Look at the lighting. Adjust it if there are distracting shadows or the sun shines directly into your eyes. Investing in a ring light to sit behind your camera will provide a pleasing, soft light. This diffused lighting can help create a soothing, serene environment ideal for hypnosis sessions. You don’t need to treat this like a modeling audition where you find the absolute best light and most flattering angles. But you should settle on a setup that works for you and isn’t distracting for the client.
Eye Eye, sir!
Your hypnosis training classes may have emphasized the importance of eye contact. That becomes even more vital, as well as more challenging, with remote hypnosis sessions.
Train your gaze directly on the camera, not on the client’s image on the screen. It feels natural to look at the person you are speaking to, even when that’s an image on a screen. However, if you do that, the person on the other side of the connection experiences it as though you aren’t looking at them. Your focus should be on the camera. That’s the gateway to really connecting with your client.
If you are distracted by the box showing your image, minimize or turn off that feature.
In your office, you provide a comfortable chair for your client. You can have tissues on hand in case the conversation gets emotional or water in case of dry mouth. In a remote setting, you can’t provide any of those things. Consider creating a set of suggestions for your clients. Provide it to them before their first session, and continue to remind them before subsequent meetings.
Advise them to create a comfortable place for themselves. They may want a blanket, water, tissues, or anything else to help them feel comfortable.
Remind them to set aside a quiet space and time for their session. There’s no risk of someone’s child bursting in for homework help when they are in your office.
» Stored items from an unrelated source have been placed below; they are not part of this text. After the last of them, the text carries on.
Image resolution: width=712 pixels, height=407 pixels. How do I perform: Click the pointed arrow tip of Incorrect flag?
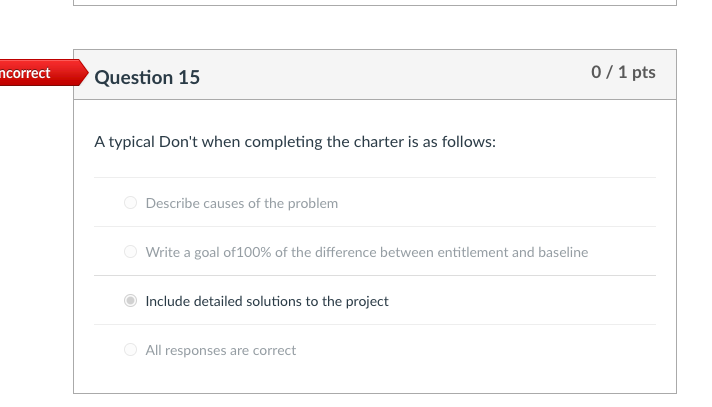tap(84, 74)
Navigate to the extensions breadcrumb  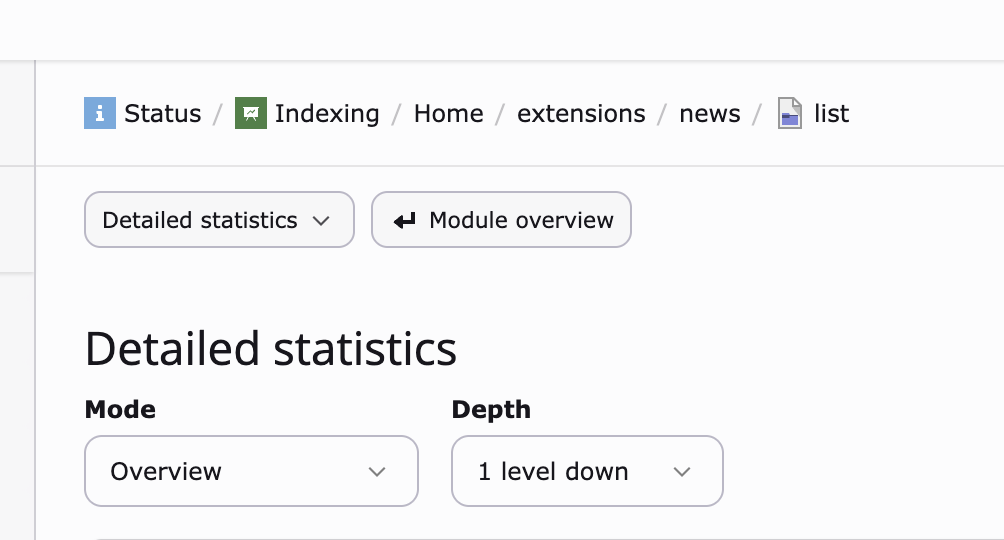point(581,114)
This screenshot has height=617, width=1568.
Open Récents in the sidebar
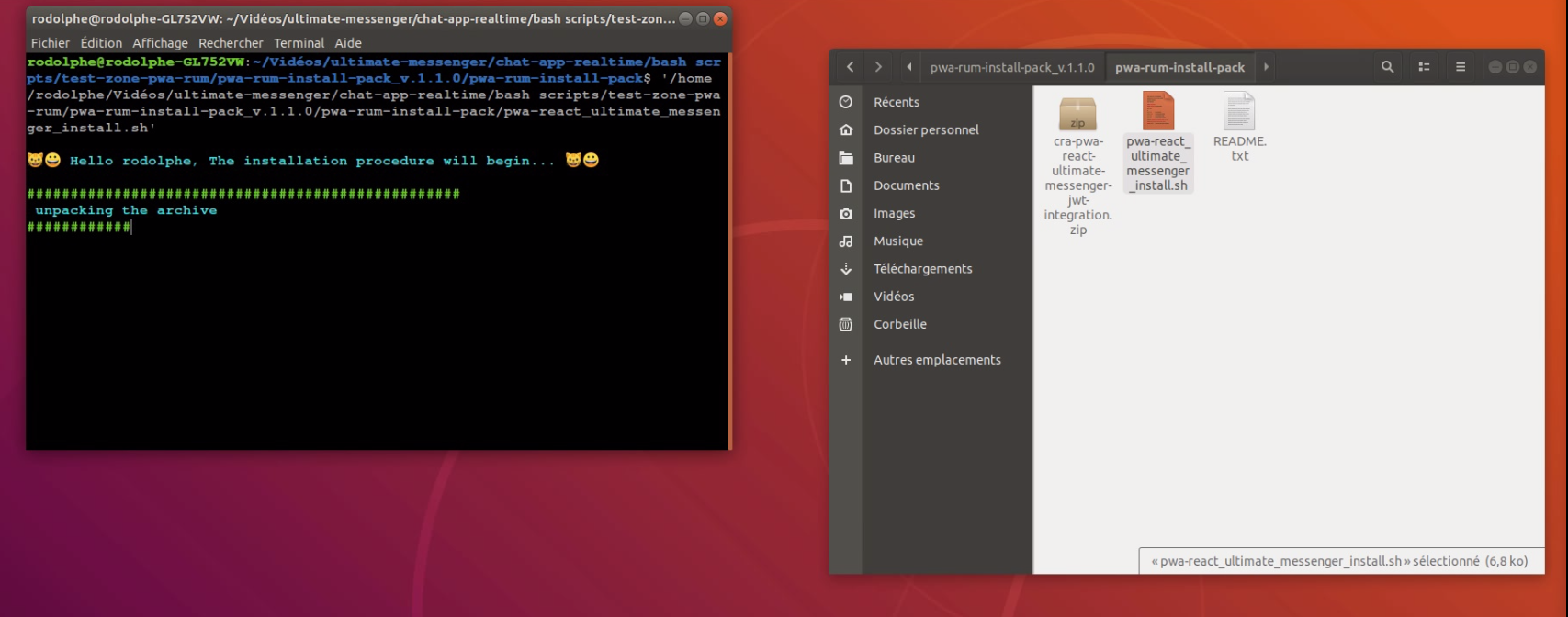tap(896, 102)
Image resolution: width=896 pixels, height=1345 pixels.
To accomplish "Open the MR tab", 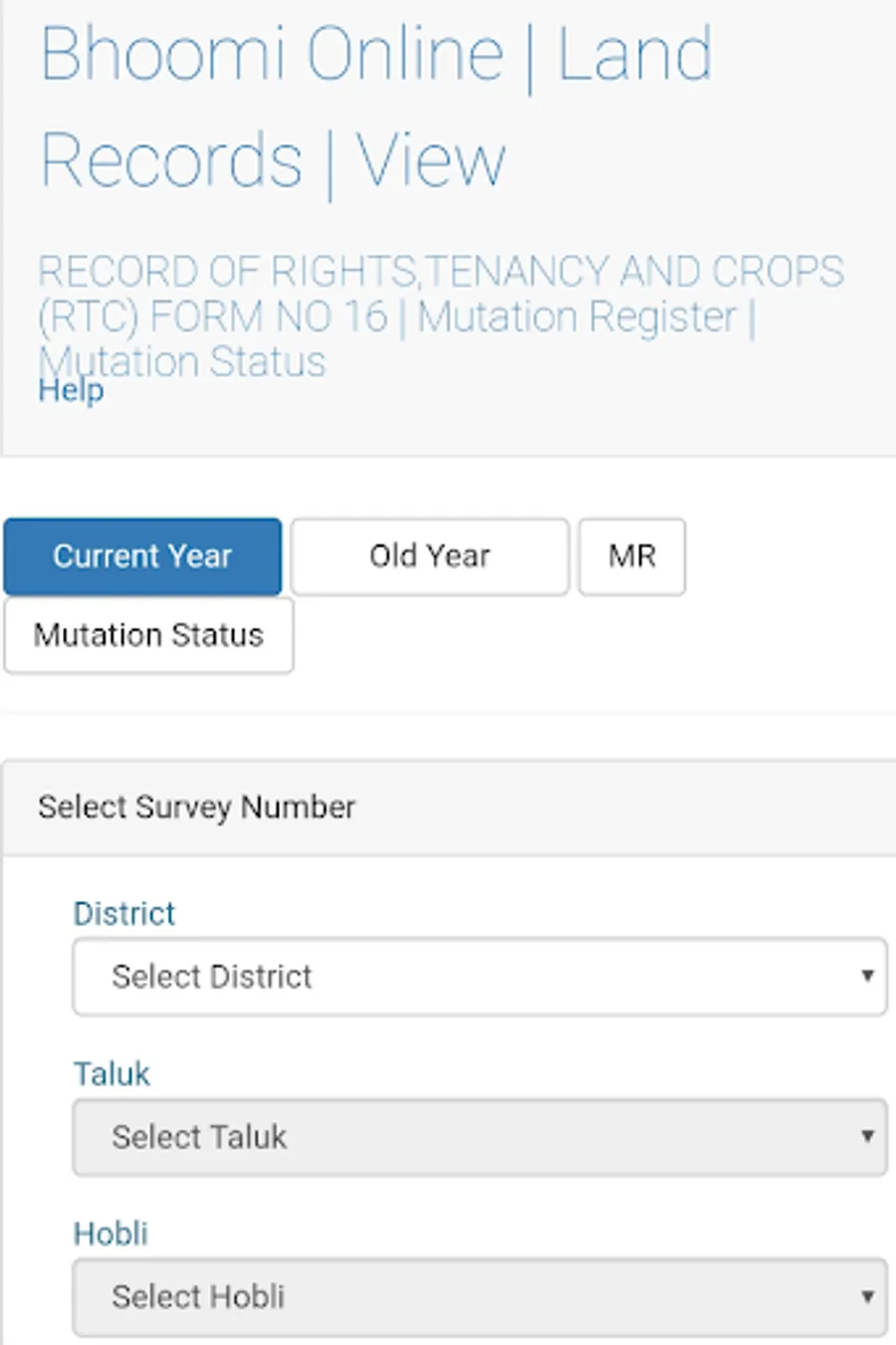I will pos(631,556).
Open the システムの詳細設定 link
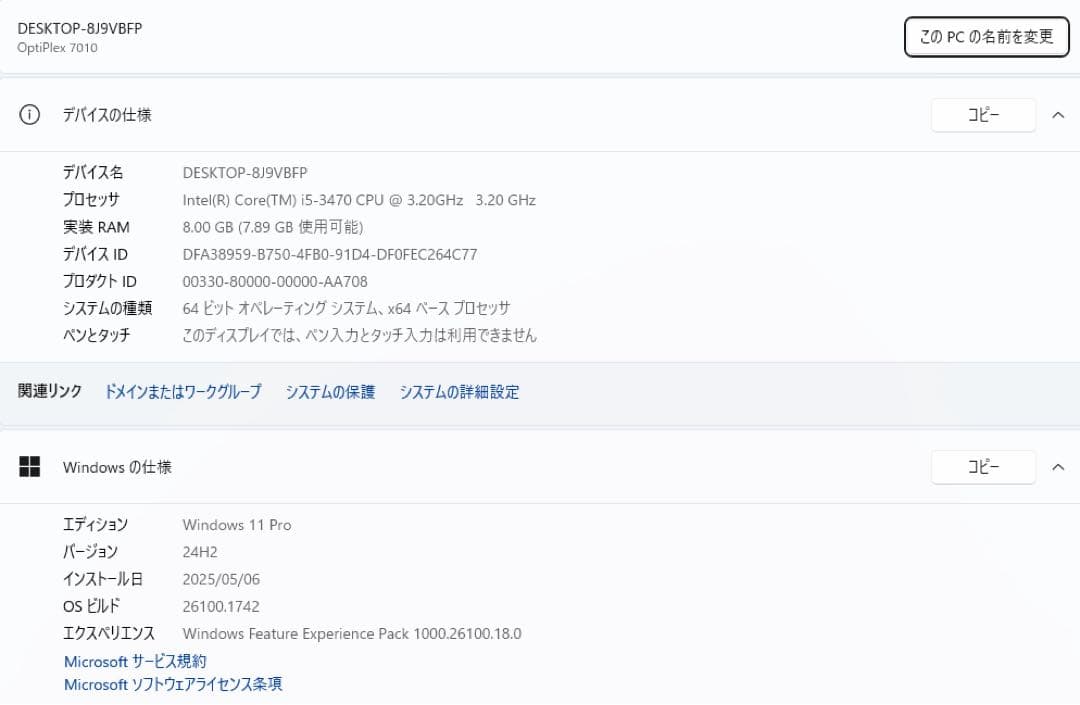The height and width of the screenshot is (705, 1080). (x=459, y=392)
They will feel your office is private and secure. The more they can recreate that environment in their own space, the better they can relax and attain a hypnotic state.
The remote-session instructions you send before the meeting will encourage them to set the stage for a successful session.
With in-person speech, we pick up on subconscious clues about when it is our turn to speak. That can be more challenging in virtual environments. On top of that, there is a slight delay while our image and audio are sent or received. That can lead to both parties talking over one another.
Make a habit of taking just a moment to pause before speaking. That will ensure your client has finished their thought before you continue.
There you have it. Navigating the world of remote hypnosis sessions relies mainly on the skills you’ve learned during your hypnotherapy program. However, online communication requires a few extra considerations to make it conducive to hypnosis sessions. May your internet be strong, your mic clear, and your clients’ lives transformed by their remote hypnosis sessions.